Race Conditions and Timing

It is said that the three most important things in Realtime system design are timing, timing and timing. A brief look at any protocol will underscore the importance of timing. All the steps in a protocol are described with exact timing specification for each stage. Most protocols will also specify how the timing should vary with increasing load. Realtime systems deal with timing issues by using timers. Timers are started to monitor the progress of events. If the expected event takes place, the timer is stopped. If the expected event does not take place, the timer will timeout and recovery action will be triggered.

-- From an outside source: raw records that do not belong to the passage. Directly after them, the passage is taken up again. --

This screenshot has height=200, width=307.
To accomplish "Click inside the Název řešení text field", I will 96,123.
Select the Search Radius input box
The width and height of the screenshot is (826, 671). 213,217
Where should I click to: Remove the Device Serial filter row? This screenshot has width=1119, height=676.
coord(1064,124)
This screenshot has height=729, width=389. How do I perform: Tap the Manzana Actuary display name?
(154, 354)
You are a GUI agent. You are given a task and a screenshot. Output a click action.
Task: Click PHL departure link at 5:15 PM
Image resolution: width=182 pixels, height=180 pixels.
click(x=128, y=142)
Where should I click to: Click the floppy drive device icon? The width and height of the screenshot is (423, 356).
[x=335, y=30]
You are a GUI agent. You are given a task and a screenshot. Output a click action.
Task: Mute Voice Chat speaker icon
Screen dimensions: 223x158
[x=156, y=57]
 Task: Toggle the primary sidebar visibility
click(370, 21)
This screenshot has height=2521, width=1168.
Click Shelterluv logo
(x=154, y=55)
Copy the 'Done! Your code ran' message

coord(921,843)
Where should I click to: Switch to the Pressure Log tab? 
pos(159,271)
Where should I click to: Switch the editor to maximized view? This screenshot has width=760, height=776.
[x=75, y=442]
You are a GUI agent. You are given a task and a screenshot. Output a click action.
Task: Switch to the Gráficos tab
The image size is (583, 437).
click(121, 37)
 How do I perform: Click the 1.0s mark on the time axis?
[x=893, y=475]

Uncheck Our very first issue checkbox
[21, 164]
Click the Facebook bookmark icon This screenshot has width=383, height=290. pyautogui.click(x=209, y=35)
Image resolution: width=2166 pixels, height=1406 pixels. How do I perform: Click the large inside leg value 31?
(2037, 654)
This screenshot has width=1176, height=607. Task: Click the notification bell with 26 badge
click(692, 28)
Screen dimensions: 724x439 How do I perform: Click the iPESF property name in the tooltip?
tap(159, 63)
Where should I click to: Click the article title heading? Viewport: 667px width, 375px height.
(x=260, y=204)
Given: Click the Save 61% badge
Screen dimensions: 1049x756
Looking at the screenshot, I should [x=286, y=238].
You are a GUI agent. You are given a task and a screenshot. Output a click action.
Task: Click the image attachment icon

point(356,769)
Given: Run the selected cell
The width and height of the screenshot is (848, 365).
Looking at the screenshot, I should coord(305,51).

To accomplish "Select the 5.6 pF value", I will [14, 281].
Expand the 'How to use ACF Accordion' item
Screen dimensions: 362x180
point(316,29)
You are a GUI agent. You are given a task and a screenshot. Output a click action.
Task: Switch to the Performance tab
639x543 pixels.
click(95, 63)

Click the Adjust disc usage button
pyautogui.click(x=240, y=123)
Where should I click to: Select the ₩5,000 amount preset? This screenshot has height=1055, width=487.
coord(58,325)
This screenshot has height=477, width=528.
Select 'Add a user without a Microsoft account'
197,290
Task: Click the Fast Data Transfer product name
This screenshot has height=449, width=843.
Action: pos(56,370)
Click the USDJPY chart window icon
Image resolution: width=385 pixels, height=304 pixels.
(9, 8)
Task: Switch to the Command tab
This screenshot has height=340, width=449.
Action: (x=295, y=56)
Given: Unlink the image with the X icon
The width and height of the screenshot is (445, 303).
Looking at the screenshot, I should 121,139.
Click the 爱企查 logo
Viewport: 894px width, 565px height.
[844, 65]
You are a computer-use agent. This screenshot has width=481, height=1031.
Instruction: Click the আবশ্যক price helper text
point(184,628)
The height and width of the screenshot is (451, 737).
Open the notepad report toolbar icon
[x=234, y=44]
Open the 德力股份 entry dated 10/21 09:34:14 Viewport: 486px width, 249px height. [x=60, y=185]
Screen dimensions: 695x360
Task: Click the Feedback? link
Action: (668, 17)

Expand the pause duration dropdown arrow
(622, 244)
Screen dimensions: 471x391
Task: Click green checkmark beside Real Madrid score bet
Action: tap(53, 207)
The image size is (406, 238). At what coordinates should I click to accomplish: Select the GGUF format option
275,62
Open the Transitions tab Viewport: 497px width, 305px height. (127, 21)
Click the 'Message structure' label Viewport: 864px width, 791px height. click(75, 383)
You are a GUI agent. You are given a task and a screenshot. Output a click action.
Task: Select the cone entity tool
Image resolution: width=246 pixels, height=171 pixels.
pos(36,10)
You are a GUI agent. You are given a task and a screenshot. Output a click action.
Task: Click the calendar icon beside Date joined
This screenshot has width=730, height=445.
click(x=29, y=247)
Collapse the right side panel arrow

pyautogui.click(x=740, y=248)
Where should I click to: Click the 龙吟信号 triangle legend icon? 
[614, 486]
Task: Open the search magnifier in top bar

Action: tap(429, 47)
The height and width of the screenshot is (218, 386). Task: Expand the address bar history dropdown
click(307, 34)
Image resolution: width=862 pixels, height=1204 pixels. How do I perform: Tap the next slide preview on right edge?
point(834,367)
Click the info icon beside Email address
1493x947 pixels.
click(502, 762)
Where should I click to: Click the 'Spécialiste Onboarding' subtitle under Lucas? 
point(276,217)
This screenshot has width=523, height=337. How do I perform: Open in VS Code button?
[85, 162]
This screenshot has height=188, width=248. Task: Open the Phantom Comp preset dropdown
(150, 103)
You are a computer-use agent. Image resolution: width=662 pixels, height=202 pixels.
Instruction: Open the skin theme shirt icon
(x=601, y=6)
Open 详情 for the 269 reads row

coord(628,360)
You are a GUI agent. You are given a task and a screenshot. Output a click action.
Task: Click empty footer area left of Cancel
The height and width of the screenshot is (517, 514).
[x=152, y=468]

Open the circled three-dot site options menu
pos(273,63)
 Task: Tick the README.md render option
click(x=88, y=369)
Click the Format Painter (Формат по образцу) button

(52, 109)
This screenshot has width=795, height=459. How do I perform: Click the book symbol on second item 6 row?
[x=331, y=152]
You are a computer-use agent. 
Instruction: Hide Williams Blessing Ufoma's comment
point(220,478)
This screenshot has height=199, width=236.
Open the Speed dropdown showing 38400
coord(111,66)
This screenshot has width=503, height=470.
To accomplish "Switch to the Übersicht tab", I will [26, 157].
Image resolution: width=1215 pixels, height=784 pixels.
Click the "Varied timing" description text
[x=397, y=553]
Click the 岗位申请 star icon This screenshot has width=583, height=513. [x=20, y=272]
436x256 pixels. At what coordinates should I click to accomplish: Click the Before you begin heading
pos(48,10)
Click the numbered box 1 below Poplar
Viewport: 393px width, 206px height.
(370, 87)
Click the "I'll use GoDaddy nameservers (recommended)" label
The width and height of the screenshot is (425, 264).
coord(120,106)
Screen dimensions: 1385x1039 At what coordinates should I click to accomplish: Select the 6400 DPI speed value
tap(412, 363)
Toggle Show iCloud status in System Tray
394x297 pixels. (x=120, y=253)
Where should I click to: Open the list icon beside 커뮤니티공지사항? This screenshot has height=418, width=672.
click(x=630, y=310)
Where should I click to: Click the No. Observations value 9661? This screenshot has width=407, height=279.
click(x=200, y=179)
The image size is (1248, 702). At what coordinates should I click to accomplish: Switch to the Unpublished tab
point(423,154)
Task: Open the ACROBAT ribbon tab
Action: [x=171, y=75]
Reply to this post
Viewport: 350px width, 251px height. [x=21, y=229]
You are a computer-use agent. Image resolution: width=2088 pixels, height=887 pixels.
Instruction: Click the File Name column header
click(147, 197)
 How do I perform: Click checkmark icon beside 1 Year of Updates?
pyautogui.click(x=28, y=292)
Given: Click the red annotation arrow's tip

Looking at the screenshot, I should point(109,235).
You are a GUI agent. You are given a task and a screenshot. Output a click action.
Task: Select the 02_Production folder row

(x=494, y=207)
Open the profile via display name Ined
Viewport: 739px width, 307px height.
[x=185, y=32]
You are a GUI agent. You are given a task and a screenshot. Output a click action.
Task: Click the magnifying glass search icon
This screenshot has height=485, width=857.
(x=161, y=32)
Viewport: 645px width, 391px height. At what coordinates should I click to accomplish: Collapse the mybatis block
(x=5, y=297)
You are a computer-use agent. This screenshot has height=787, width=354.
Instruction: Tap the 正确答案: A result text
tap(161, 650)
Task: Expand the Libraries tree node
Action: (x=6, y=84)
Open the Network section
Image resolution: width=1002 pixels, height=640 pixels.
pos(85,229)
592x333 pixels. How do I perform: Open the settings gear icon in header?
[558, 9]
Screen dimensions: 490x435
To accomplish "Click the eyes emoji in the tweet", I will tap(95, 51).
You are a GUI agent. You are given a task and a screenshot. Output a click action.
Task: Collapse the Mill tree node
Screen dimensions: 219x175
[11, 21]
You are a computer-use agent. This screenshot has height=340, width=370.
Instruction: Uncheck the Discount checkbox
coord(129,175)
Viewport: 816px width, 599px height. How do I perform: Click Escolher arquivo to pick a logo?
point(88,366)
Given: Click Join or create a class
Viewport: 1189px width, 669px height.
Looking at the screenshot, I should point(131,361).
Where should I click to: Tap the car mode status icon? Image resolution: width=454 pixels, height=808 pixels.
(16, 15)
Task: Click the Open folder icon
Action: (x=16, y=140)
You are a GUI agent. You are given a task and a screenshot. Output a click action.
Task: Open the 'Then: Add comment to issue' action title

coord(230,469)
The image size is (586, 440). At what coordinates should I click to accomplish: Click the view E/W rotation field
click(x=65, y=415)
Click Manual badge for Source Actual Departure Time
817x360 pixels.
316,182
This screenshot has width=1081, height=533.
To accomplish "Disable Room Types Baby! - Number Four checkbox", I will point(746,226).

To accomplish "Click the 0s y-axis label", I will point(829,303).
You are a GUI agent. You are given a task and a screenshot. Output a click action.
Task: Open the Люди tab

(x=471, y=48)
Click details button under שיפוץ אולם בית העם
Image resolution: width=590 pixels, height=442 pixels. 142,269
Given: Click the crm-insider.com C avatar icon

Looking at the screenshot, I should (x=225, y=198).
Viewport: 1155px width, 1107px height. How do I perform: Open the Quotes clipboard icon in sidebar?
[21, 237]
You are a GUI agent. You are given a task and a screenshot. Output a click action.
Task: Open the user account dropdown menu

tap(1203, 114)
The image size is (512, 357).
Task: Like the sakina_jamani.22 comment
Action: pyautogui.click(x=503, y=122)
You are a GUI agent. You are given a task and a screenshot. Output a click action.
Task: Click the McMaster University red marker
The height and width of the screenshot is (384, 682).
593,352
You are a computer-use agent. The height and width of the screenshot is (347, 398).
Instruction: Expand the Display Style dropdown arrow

A race condition occurs when the state of a resource depends on timing factors that are not predictable. This is best explained with an example. Telephone exchanges have two way trunks which can be used by any of the two exchanges connected by the trunk. The problem is that both ends can allocate the trunk at more or less the same time, thus resulting in a race condition. Here the same trunk has been allocated for a incoming and an outgoing call. This race condition can be easily resolved by defining rules on who gets to keep the resource when such a clash occurs. The race condition can be avoided by requiring the two exchanges to work from different ends of the pool. Thus there will be no clashes under low load. Under high load race conditions will be hit which will be resolved by the pre-defined rules.

A more conservative design would partition the two way trunk pool into two one way pools. This would avoid the race condition but would fragment the resource pool.

The main issue here is identifying race conditions. Most race conditions are not as simple as this one. Some of them are subtle and can only be identified by careful examination of the design.